PROMPT - Starting at the line below holding "683-0270 (21, 2505)" and stopping at the line holding "Cerrarán parcialmente Autopista", print every line exactly, both ends included, and leave the rest out.

EXERCISE INPUTS -
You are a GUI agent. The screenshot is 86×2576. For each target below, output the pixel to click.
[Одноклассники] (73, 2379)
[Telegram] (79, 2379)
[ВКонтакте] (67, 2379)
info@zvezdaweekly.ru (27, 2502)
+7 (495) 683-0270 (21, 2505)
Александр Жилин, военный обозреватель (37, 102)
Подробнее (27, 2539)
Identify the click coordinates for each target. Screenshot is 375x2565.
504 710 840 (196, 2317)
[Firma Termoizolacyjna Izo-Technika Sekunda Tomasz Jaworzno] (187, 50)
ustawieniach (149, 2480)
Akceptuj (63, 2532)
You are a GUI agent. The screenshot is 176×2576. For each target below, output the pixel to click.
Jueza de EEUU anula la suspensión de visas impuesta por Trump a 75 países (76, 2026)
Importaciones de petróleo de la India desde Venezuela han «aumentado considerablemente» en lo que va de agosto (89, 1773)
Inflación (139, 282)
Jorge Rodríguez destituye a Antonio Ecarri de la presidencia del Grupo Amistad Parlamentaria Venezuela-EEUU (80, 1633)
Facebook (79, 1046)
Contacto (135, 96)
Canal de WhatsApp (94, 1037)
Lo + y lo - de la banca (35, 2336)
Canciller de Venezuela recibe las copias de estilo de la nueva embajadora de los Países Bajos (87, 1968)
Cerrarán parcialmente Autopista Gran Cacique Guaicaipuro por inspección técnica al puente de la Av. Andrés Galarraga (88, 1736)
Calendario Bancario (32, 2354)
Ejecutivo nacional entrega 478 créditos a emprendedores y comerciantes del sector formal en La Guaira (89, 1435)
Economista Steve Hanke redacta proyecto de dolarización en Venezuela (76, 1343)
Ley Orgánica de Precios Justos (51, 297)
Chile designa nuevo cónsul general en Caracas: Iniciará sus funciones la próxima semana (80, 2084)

OUTPUT -
+7 (495) 683-0270 (21, 2505)
Александр Жилин, военный обозреватель (37, 102)
Подробнее (27, 2539)
Identify the click coordinates for each target. Screenshot is 375x2565.
504 710 840 (196, 2317)
[Firma Termoizolacyjna Izo-Technika Sekunda Tomasz Jaworzno] (187, 50)
ustawieniach (149, 2480)
Akceptuj (63, 2532)
You are a GUI agent. The screenshot is 176×2576. For each target below, output the pixel to click.
Jueza de EEUU anula la suspensión de visas impuesta por Trump a 75 países (76, 2026)
Importaciones de petróleo de la India desde Venezuela han «aumentado considerablemente» en lo que va de agosto (89, 1773)
Inflación (139, 282)
Jorge Rodríguez destituye a Antonio Ecarri de la presidencia del Grupo Amistad Parlamentaria Venezuela-EEUU (80, 1633)
Facebook (79, 1046)
Contacto (135, 96)
Canal de WhatsApp (94, 1037)
Lo + y lo - de la banca (35, 2336)
Canciller de Venezuela recibe las copias de estilo de la nueva embajadora de los Países Bajos (87, 1968)
Cerrarán parcialmente Autopista Gran Cacique Guaicaipuro por inspección técnica al puente de la Av. Andrés Galarraga (88, 1736)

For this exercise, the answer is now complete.